Inizio settimana di occupazioni negli istituti superiori romani, come ormai da due mesi a questa parte: oggi, lunedì 13 dicembre, gli studenti si sono barricati al classico Augusto di via Gela, zona Appio Tuscolano così come al liceo Farnesina. Più o meno negli stessi minuti anche il Montale, classico e linguistico di Bravetta, porta a termine la stessa forma di protesta. Sono ormai oltre quaranta le scuole che in quasi sessanta giorni hanno occupato, in una protesta che si è allargata a macchia d’olio interessanto tutti i quadranti della Capitale, dal centro alle periferie più estreme.

Tentata occupazione anche al classico Plauto, in zona Spinaceto. Sul posto la polizia che ha aggredito gli studenti, spintonando e gettandone a terra alcuni. Scene analoghe all’Argan. E’ arrivata però la risposta studentesca, con Osa e un’assemblea di tutte le scuole in agitazione a Roma (ormai una quarantina) all’istituto Pilo Albertelli. “Due mesi – denunciano gli studenti – e più di 40 scuole occupate non hanno ricevuto nessuna risposta dal governo. Manganelli, spintoni e repressione è quello che riceviamo dal governo come si è visto stamattina all’occupazione all’Argan e al Plauto”. Proprio al Plauto due studenti sono stati fermati. A seguito del silenzio assordante di istituzioni e media, viene lanciata una manifestazione di piazza per questo venerdì 17 dicembre. In collegamento da Roma Simone, di Osa, studente del Rossellini (la prima scuola occupata) e tra gli studenti fermati questa mattina. VmPd
da radiondadurto.org

Dal sito di OSA riportiamo il loro articolo della settimana scorsa.
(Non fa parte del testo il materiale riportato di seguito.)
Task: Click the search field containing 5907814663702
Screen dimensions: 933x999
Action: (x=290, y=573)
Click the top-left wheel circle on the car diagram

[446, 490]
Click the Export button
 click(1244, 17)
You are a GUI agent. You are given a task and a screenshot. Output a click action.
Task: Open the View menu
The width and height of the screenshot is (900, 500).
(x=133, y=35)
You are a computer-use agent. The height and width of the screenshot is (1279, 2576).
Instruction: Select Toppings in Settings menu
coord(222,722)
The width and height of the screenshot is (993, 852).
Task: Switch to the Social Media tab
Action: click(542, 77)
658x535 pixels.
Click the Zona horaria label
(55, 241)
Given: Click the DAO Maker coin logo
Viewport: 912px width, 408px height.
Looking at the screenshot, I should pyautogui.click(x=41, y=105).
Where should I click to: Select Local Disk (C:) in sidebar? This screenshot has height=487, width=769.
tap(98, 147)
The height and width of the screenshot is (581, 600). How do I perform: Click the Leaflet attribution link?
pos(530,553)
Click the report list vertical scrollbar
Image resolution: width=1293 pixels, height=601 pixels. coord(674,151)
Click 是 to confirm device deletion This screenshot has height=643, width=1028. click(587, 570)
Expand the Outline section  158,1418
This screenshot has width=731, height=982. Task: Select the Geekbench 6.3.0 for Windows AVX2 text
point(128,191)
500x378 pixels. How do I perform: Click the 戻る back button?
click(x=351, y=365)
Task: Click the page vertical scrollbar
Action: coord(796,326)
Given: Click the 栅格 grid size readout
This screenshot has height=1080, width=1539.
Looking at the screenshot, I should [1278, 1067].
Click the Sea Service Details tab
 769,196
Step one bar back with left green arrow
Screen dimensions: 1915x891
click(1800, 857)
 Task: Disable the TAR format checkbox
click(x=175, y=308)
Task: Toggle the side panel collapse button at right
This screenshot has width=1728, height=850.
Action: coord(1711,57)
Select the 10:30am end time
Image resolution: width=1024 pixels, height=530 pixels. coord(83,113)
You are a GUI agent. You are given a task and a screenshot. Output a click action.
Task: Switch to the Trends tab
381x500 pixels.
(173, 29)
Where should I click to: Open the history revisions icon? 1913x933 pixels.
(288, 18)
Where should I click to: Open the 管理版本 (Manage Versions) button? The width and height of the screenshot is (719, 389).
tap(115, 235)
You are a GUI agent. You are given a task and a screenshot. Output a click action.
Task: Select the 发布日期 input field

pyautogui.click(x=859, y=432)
Siamo al termine di una vera e propria settimana di lotta per gli studenti e le studentesse delle scuole romane. Licei, tecnici, scuole del centro e della periferia, grandi e piccoli, fuori e dentro il Raccordo, sull’esempio del Rossellini, dell’Albertelli e del Ripetta, in decine di istituti si sono sollevate le voci della nuova generazione che non rimane in silenzio e passa al contrattacco, occupando una dopo l’altra le scuole della capitale.
Lo abbiamo fatto perché le bugie della classe padronale e dirigente del paese sono oramai sotto gli occhi di tutti e tutte. Una scuola che non assolve ai suoi compiti pedagogici di istruire le persone, i cittadini, i lavoratori di domani all’emancipazione collettiva e personale, alla socialità, allo spirito critico, al rispetto del prossimo e del diverso, alla solidarietà, alla partecipazione, alla salvaguardia dei diritti sociali e civili. Una scuola allo sbando totale con l’arrivo della pandemia, incapace di garantire in sicurezza, in continuità e senza discriminazione di classe il servizio di formazione, con istituti fatiscenti, insegnati precari, lavoratori sottorganico, finanziamenti inadeguati, studenti-merce piazzati in orari sconclusionati come fossero pacchi da consegnare (creando enormi difficoltà di gestione familiare), presidi-manager che neanche il peggior Marchionne dei “reparti confino” di Nola.
Sono proprio alcuni presidi ad aver gettato la maschera in questa ondata di occupazioni. Forse troppi imbevuti dell’ideologia aziendalista, proprietaria e padronale, avevano pensato di poter reagire con la mano dura della repressione contro le legittime parole d’ordine scagliate fuori dalle aule delle scuole in rivolta. Sospensioni ad personam per colpire la protesta, minacce di bocciature, gestione di un problema politico come una questione di ordine pubblico, col solito ruolo servile delle forze dell’ordine. 
Forse, capo-padrone Rusconi, avevate pensato che la scuola fosse “robba vostra”. Ma la realtà è che LA SCUOLA SIAMO NOI! Siamo noi studenti e studentesse che lottiamo per un’istruzione fuori dalla logica del profitto, per una scuola pubblica, per un lavoro garantito, pagato e tutelato, per un insegnamento che punti alla conoscenza, e non al nozionismo (o alle singole competenze, come vi piace tanto chiamarle). 
LA SCUOLA SIAMO NOI, che difronte alle difficoltà non rimaniamo zitti, buoni e in silenzio, ma facciamo valere la nostra voce, la nostra voglia di riscatto, la nostra determinazione per la costruzione di un futuro migliore, a partire dalla scuola.
A partire dalla scuola allora rispediamo al mittente le accuse di arroganza e di antidemocraticità, prendiamo le strade e uniamo le lotte contro Draghi e il governo dei peggiori, contro la scuola dei padroni.
LA SCUOLA SIAMO NOI, organizziamo l’opposizione, costruiamo l’alternativa!